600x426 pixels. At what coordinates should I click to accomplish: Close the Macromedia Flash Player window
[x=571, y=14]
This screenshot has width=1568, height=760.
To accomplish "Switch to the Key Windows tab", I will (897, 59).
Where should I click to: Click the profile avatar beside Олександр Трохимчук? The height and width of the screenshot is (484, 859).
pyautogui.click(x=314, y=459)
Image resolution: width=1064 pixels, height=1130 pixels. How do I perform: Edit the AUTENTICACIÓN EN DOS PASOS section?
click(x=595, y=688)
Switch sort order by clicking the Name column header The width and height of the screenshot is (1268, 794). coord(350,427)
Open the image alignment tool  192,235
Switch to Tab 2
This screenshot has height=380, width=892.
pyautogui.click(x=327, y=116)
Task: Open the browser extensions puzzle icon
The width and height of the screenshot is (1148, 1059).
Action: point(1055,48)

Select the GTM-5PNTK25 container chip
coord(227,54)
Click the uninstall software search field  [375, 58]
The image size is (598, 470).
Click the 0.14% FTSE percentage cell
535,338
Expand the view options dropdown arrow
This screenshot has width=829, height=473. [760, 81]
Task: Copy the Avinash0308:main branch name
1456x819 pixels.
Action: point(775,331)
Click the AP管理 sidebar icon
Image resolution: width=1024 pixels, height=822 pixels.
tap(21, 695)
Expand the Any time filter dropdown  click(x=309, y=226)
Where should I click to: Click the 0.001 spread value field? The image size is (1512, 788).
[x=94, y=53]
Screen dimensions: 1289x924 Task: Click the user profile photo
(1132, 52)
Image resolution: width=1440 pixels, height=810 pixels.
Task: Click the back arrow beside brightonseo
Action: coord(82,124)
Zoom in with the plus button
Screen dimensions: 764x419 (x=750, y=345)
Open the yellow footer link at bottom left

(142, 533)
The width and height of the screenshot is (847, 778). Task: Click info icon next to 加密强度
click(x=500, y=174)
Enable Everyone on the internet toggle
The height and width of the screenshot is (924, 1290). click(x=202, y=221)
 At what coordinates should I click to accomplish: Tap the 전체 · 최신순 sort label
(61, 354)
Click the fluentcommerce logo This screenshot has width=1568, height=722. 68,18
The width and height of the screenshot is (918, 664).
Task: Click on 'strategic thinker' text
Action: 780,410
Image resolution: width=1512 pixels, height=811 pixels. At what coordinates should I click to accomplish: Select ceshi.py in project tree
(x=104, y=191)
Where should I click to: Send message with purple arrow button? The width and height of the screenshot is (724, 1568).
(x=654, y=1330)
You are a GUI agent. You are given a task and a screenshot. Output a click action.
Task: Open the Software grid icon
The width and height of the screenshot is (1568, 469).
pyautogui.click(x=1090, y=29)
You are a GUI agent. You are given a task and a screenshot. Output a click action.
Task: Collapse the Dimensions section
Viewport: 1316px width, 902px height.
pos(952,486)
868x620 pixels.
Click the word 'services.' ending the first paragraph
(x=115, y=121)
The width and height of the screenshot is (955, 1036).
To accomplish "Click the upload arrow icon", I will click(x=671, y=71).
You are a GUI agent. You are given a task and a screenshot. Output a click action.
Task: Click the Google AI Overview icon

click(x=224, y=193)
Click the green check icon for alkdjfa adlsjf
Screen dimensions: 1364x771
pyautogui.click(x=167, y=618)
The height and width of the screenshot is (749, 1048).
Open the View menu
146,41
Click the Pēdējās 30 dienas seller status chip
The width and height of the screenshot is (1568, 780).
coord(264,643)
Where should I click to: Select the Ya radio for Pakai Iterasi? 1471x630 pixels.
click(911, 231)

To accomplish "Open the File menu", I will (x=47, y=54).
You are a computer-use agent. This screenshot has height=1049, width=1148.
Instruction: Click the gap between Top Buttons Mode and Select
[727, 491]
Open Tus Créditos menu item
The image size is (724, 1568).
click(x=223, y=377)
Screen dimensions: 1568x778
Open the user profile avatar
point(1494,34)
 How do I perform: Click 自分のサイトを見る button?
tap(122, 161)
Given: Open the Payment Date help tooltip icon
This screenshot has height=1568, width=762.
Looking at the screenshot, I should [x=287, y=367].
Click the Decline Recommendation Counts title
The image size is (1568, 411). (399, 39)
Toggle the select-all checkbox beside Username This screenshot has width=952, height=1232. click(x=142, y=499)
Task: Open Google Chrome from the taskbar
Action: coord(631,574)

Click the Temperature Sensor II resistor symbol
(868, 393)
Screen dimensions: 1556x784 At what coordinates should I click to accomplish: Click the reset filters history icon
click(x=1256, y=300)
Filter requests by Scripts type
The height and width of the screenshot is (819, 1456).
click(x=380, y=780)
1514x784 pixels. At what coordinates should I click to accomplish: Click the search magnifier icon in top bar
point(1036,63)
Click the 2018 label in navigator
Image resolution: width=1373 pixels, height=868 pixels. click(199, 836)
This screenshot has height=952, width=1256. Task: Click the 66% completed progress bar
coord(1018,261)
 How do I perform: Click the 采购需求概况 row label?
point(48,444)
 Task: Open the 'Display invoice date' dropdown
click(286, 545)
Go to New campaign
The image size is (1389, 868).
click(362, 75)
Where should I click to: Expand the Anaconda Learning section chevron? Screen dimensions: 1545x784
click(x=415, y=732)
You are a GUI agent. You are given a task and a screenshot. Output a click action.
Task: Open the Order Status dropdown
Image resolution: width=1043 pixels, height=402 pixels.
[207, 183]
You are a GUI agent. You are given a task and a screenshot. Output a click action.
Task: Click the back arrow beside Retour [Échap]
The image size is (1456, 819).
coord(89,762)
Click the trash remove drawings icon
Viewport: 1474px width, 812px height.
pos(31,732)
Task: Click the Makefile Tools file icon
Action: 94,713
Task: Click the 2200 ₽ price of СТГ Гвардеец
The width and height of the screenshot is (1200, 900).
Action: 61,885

*****

### Your goal
Copy the listing above word for word, keeping every line as it is.

### Task result
600x426 pixels. At what coordinates should I click to accomplish: Close the Macromedia Flash Player window
[x=571, y=14]
This screenshot has width=1568, height=760.
To accomplish "Switch to the Key Windows tab", I will (897, 59).
Where should I click to: Click the profile avatar beside Олександр Трохимчук? The height and width of the screenshot is (484, 859).
pyautogui.click(x=314, y=459)
Image resolution: width=1064 pixels, height=1130 pixels. How do I perform: Edit the AUTENTICACIÓN EN DOS PASOS section?
click(x=595, y=688)
Switch sort order by clicking the Name column header The width and height of the screenshot is (1268, 794). coord(350,427)
Open the image alignment tool  192,235
Switch to Tab 2
This screenshot has height=380, width=892.
pyautogui.click(x=327, y=116)
Task: Open the browser extensions puzzle icon
The width and height of the screenshot is (1148, 1059).
Action: point(1055,48)

Select the GTM-5PNTK25 container chip
coord(227,54)
Click the uninstall software search field  [375, 58]
The image size is (598, 470).
Click the 0.14% FTSE percentage cell
535,338
Expand the view options dropdown arrow
This screenshot has width=829, height=473. [760, 81]
Task: Copy the Avinash0308:main branch name
1456x819 pixels.
Action: point(775,331)
Click the AP管理 sidebar icon
Image resolution: width=1024 pixels, height=822 pixels.
tap(21, 695)
Expand the Any time filter dropdown  click(x=309, y=226)
Where should I click to: Click the 0.001 spread value field? The image size is (1512, 788).
[x=94, y=53]
Screen dimensions: 1289x924 Task: Click the user profile photo
(1132, 52)
Image resolution: width=1440 pixels, height=810 pixels.
Task: Click the back arrow beside brightonseo
Action: coord(82,124)
Zoom in with the plus button
Screen dimensions: 764x419 (x=750, y=345)
Open the yellow footer link at bottom left

(142, 533)
The width and height of the screenshot is (847, 778). Task: Click info icon next to 加密强度
click(x=500, y=174)
Enable Everyone on the internet toggle
The height and width of the screenshot is (924, 1290). click(x=202, y=221)
 At what coordinates should I click to accomplish: Tap the 전체 · 최신순 sort label
(61, 354)
Click the fluentcommerce logo This screenshot has width=1568, height=722. 68,18
The width and height of the screenshot is (918, 664).
Task: Click on 'strategic thinker' text
Action: 780,410
Image resolution: width=1512 pixels, height=811 pixels. At what coordinates should I click to accomplish: Select ceshi.py in project tree
(x=104, y=191)
Where should I click to: Send message with purple arrow button? The width and height of the screenshot is (724, 1568).
(x=654, y=1330)
You are a GUI agent. You are given a task and a screenshot. Output a click action.
Task: Open the Software grid icon
The width and height of the screenshot is (1568, 469).
pyautogui.click(x=1090, y=29)
You are a GUI agent. You are given a task and a screenshot. Output a click action.
Task: Collapse the Dimensions section
Viewport: 1316px width, 902px height.
pos(952,486)
868x620 pixels.
Click the word 'services.' ending the first paragraph
(x=115, y=121)
The width and height of the screenshot is (955, 1036).
To accomplish "Click the upload arrow icon", I will click(x=671, y=71).
You are a GUI agent. You are given a task and a screenshot. Output a click action.
Task: Click the Google AI Overview icon

click(x=224, y=193)
Click the green check icon for alkdjfa adlsjf
Screen dimensions: 1364x771
pyautogui.click(x=167, y=618)
The height and width of the screenshot is (749, 1048).
Open the View menu
146,41
Click the Pēdējās 30 dienas seller status chip
The width and height of the screenshot is (1568, 780).
coord(264,643)
Where should I click to: Select the Ya radio for Pakai Iterasi? 1471x630 pixels.
click(911, 231)

To accomplish "Open the File menu", I will (x=47, y=54).
You are a computer-use agent. This screenshot has height=1049, width=1148.
Instruction: Click the gap between Top Buttons Mode and Select
[727, 491]
Open Tus Créditos menu item
The image size is (724, 1568).
click(x=223, y=377)
Screen dimensions: 1568x778
Open the user profile avatar
point(1494,34)
 How do I perform: Click 自分のサイトを見る button?
tap(122, 161)
Given: Open the Payment Date help tooltip icon
This screenshot has height=1568, width=762.
Looking at the screenshot, I should [x=287, y=367].
Click the Decline Recommendation Counts title
The image size is (1568, 411). (399, 39)
Toggle the select-all checkbox beside Username This screenshot has width=952, height=1232. click(x=142, y=499)
Task: Open Google Chrome from the taskbar
Action: coord(631,574)

Click the Temperature Sensor II resistor symbol
(868, 393)
Screen dimensions: 1556x784 At what coordinates should I click to accomplish: Click the reset filters history icon
click(x=1256, y=300)
Filter requests by Scripts type
The height and width of the screenshot is (819, 1456).
click(x=380, y=780)
1514x784 pixels. At what coordinates should I click to accomplish: Click the search magnifier icon in top bar
point(1036,63)
Click the 2018 label in navigator
Image resolution: width=1373 pixels, height=868 pixels. click(199, 836)
This screenshot has height=952, width=1256. Task: Click the 66% completed progress bar
coord(1018,261)
 How do I perform: Click the 采购需求概况 row label?
point(48,444)
 Task: Open the 'Display invoice date' dropdown
click(286, 545)
Go to New campaign
The image size is (1389, 868).
click(362, 75)
Where should I click to: Expand the Anaconda Learning section chevron? Screen dimensions: 1545x784
click(x=415, y=732)
You are a GUI agent. You are given a task and a screenshot. Output a click action.
Task: Open the Order Status dropdown
Image resolution: width=1043 pixels, height=402 pixels.
[207, 183]
You are a GUI agent. You are given a task and a screenshot. Output a click action.
Task: Click the back arrow beside Retour [Échap]
The image size is (1456, 819).
coord(89,762)
Click the trash remove drawings icon
Viewport: 1474px width, 812px height.
pos(31,732)
Task: Click the Makefile Tools file icon
Action: 94,713
Task: Click the 2200 ₽ price of СТГ Гвардеец
The width and height of the screenshot is (1200, 900).
Action: 61,885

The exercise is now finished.